### EXERCISE DETAILS
In the passage about The Help below, repeat everything from "On top of the" down to "a homogenized people." word for word.

### PASSAGE PROVIDED

On top of the controversy is, perhaps, one issue: denial. Because the picture of black and white relationships painted in The Help isn’t pretty and because it depicts bigoted (though usually nothing like the overtly nasty Hilly Holbrook in the novel) whites hiring generally accommodating blacks in a complex mix of discrimination and trust, most people want to hide this picture under the rug. Understandably, nobody wants to focus on it, much less applaud it. My view is that pretending that it didn’t happen doesn’t really help us move forward as a homogenized people.

In addition to being a well-told story, The Help brings to light what those of us living in the South saw day to day, but seldom hear talked about. As Stockett portrays in her book, whites did not see blacks as their equals, yet they trusted them as integral members of the household to cook, clean and look after the children. My family moved to the South when I was six years old, to a town I’ll call Nicetown, that was much smaller than Jackson but that featured some people who acted like most of the characters in Stockett’s novel. Very few people acted like Skeeter, or, if they did so, they kept it quiet. The closest person to Skeeter in the book was my mother who was fairly outspoken (as was my father) against segregation.

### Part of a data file
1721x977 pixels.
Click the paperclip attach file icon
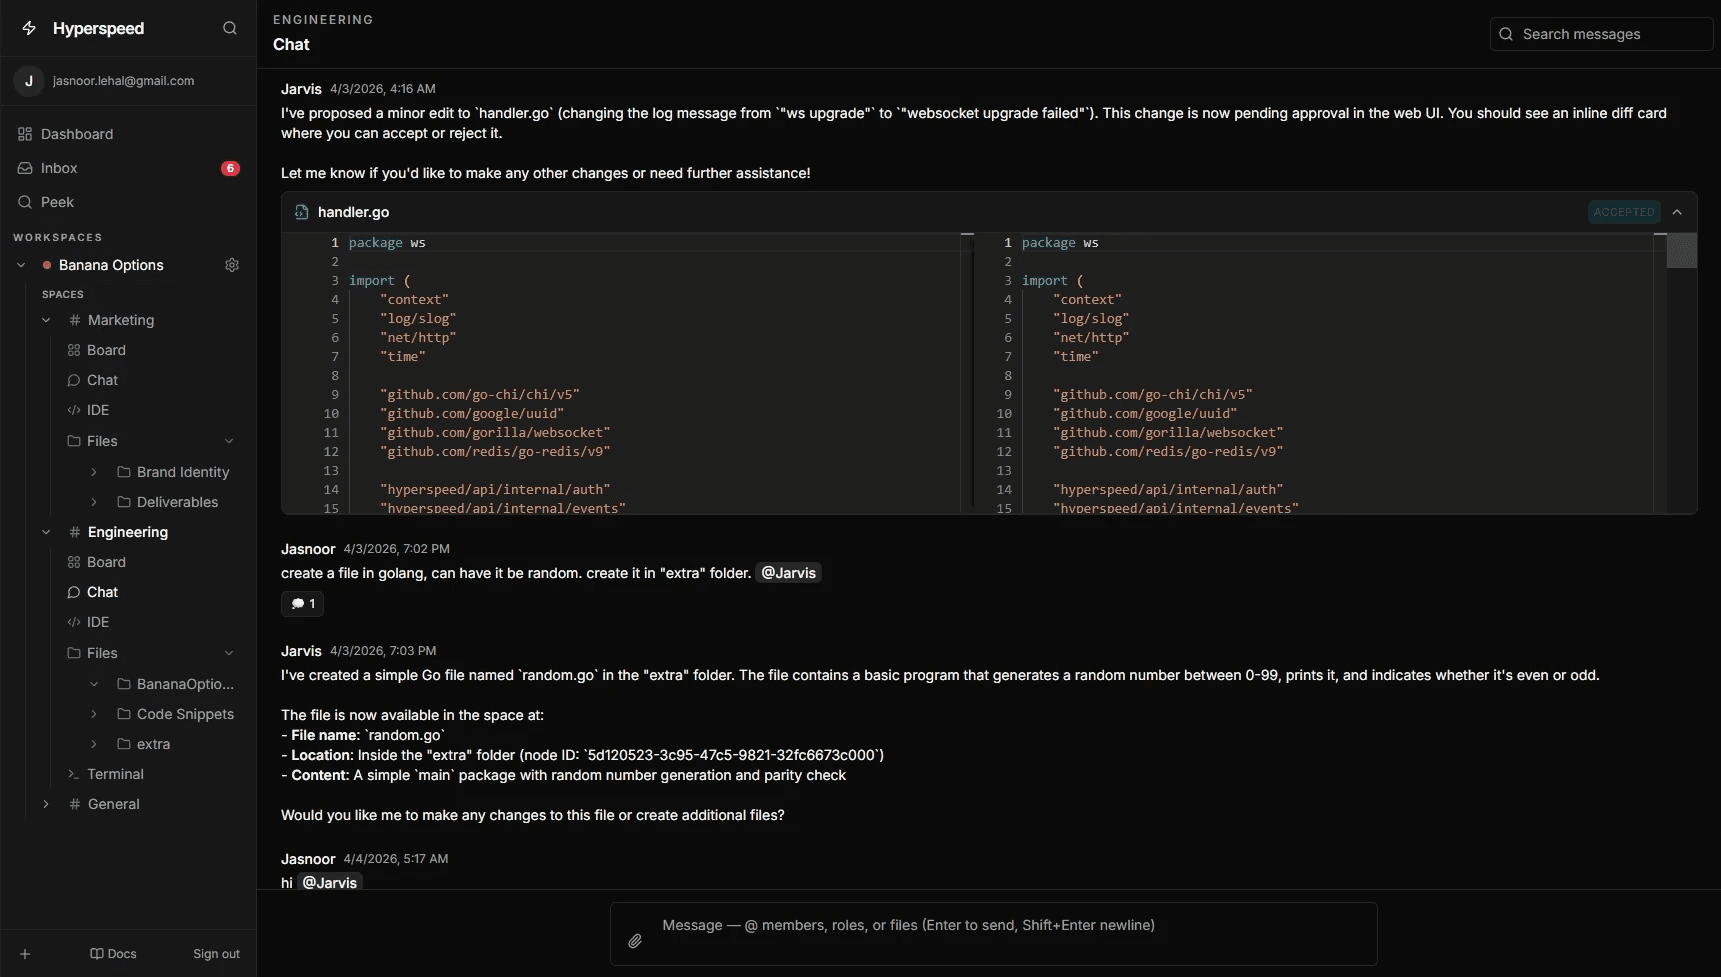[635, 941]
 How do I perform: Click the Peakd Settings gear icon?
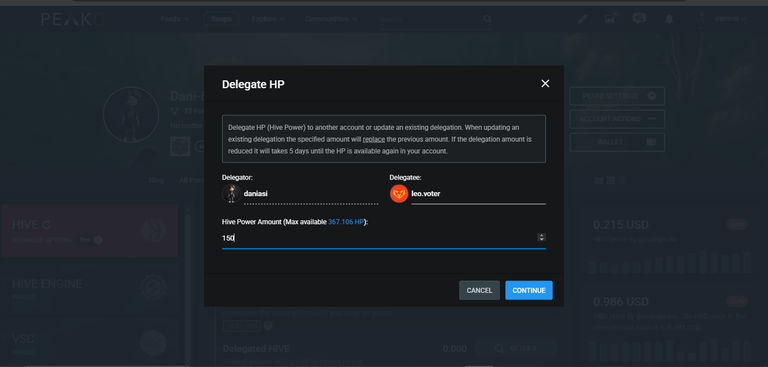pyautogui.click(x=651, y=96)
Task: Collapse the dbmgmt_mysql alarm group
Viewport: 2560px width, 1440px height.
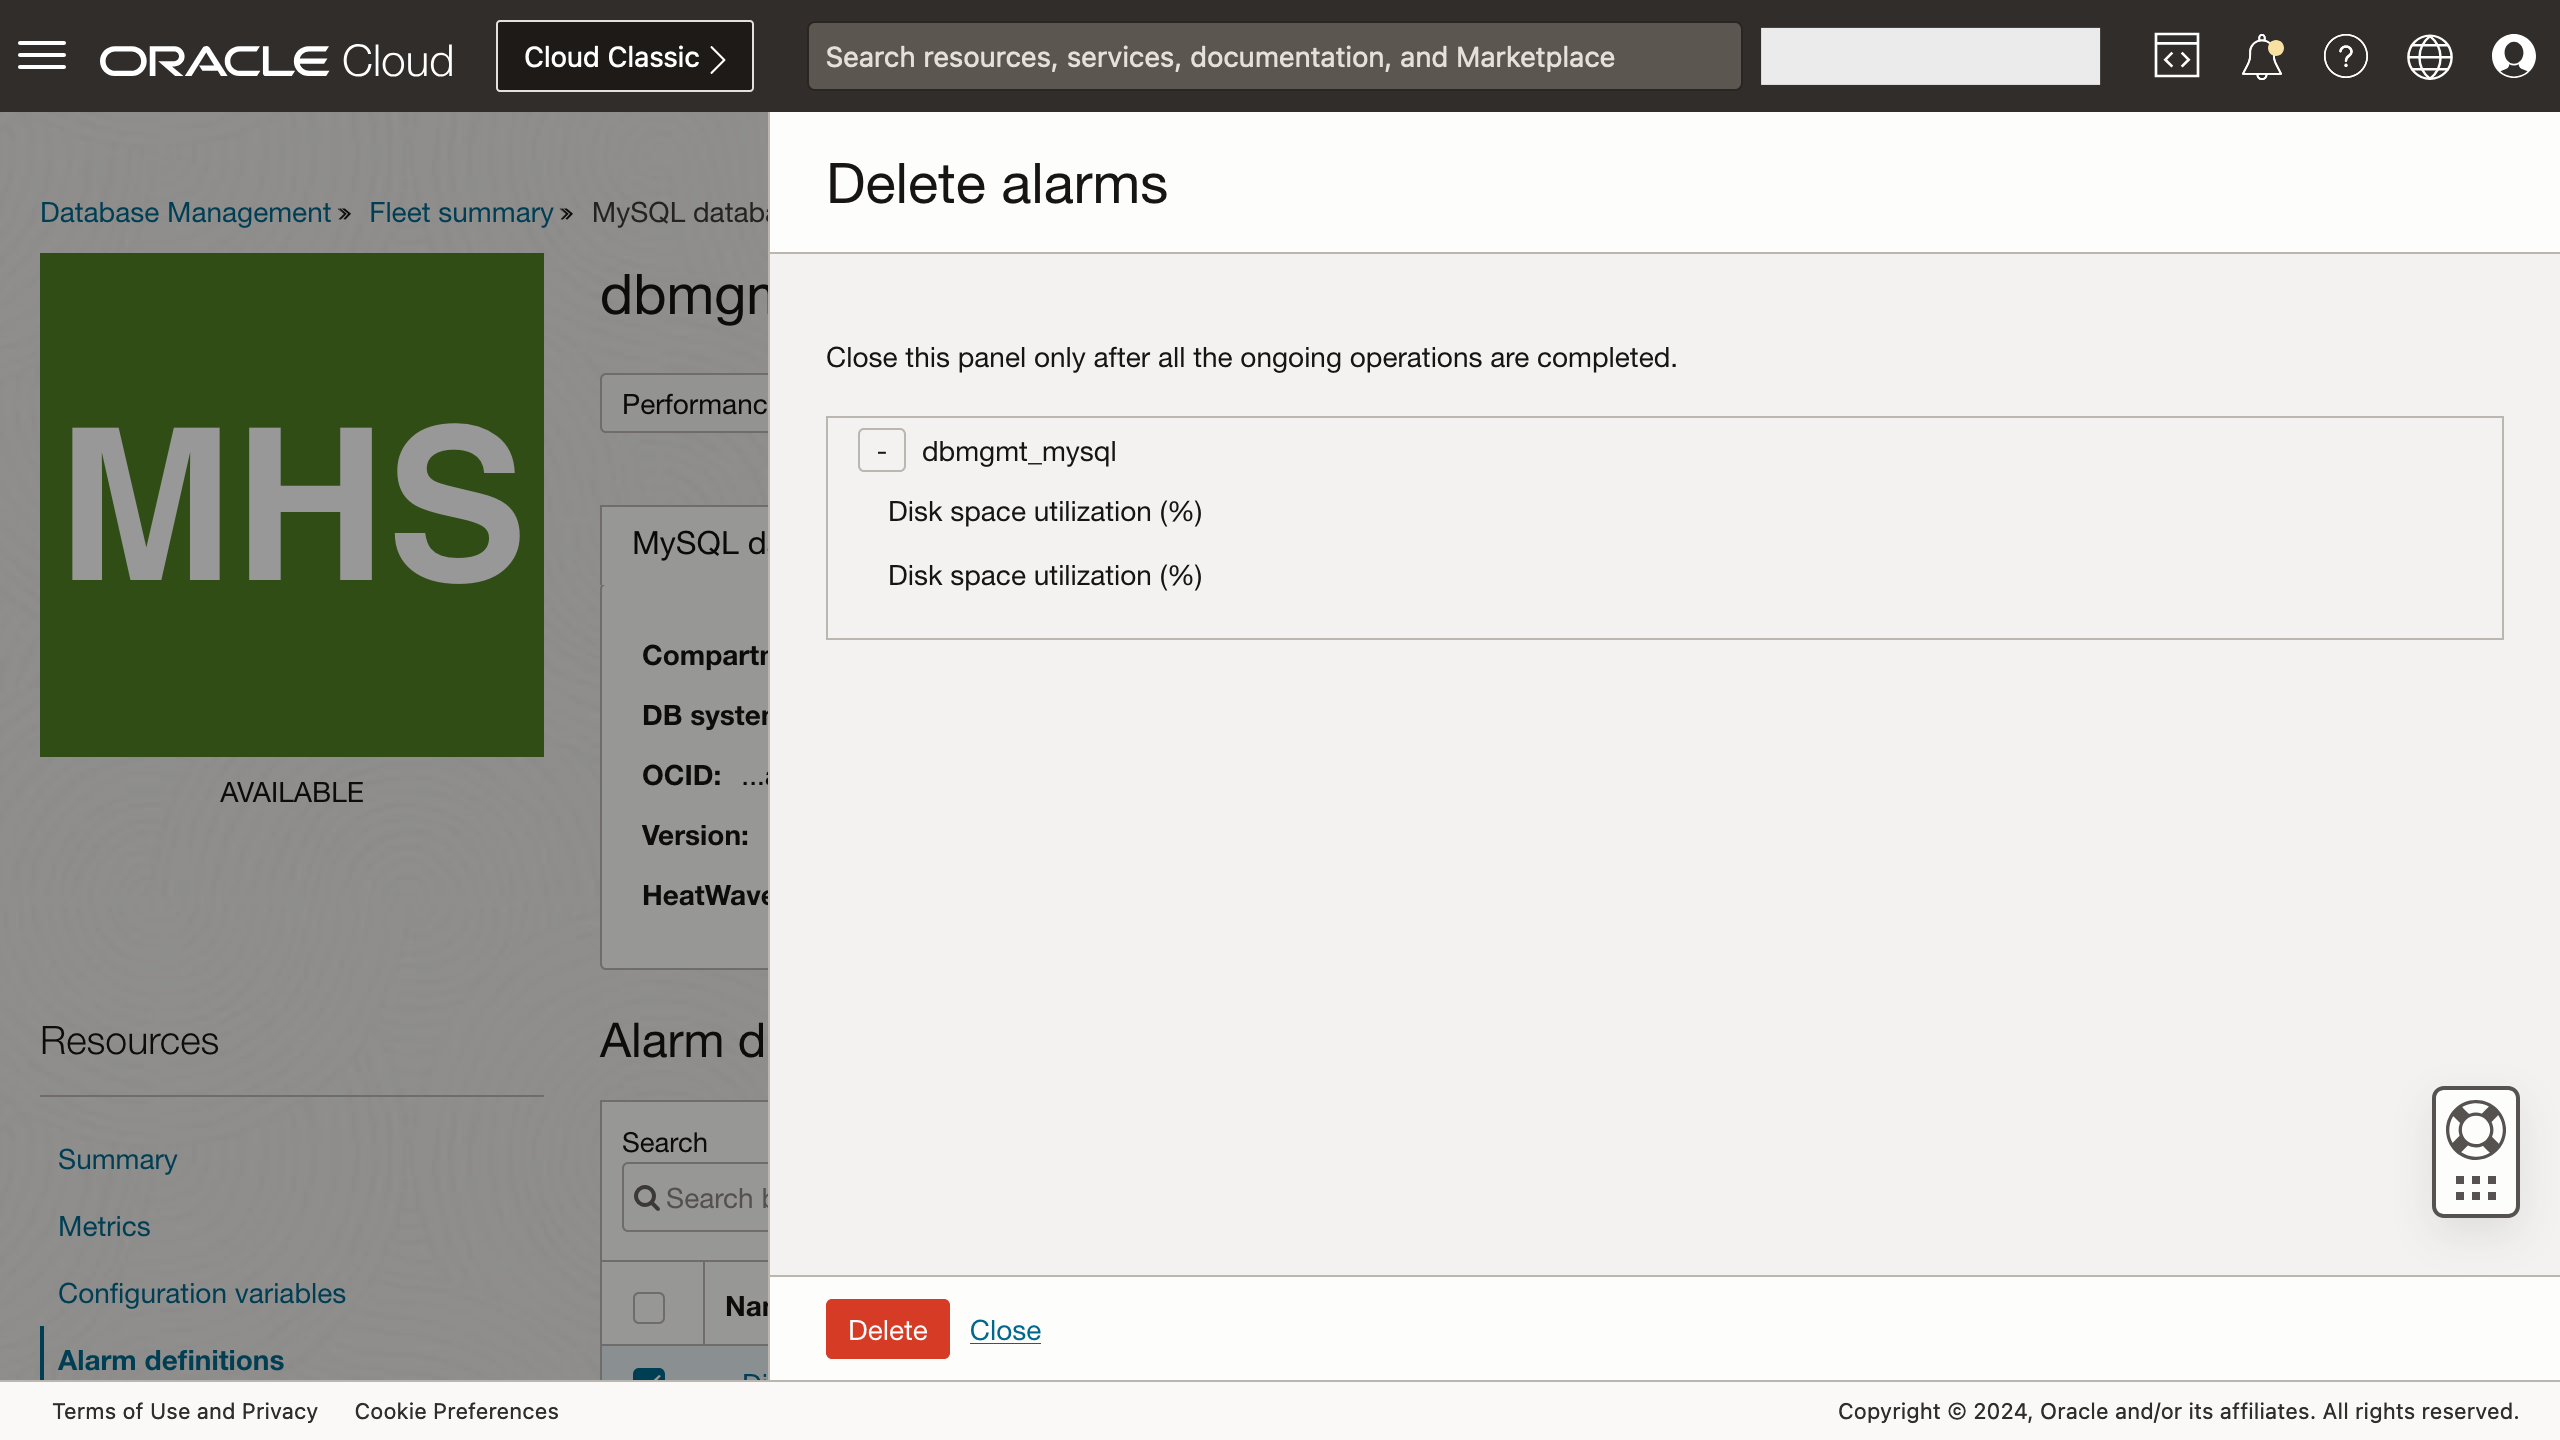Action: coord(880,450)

### ANSWER TO THIS PROBLEM
On top of the controversy is, perhaps, one issue: denial. Because the picture of black and white relationships painted in The Help isn’t pretty and because it depicts bigoted (though usually nothing like the overtly nasty Hilly Holbrook in the novel) whites hiring generally accommodating blacks in a complex mix of discrimination and trust, most people want to hide this picture under the rug. Understandably, nobody wants to focus on it, much less applaud it. My view is that pretending that it didn’t happen doesn’t really help us move forward as a homogenized people.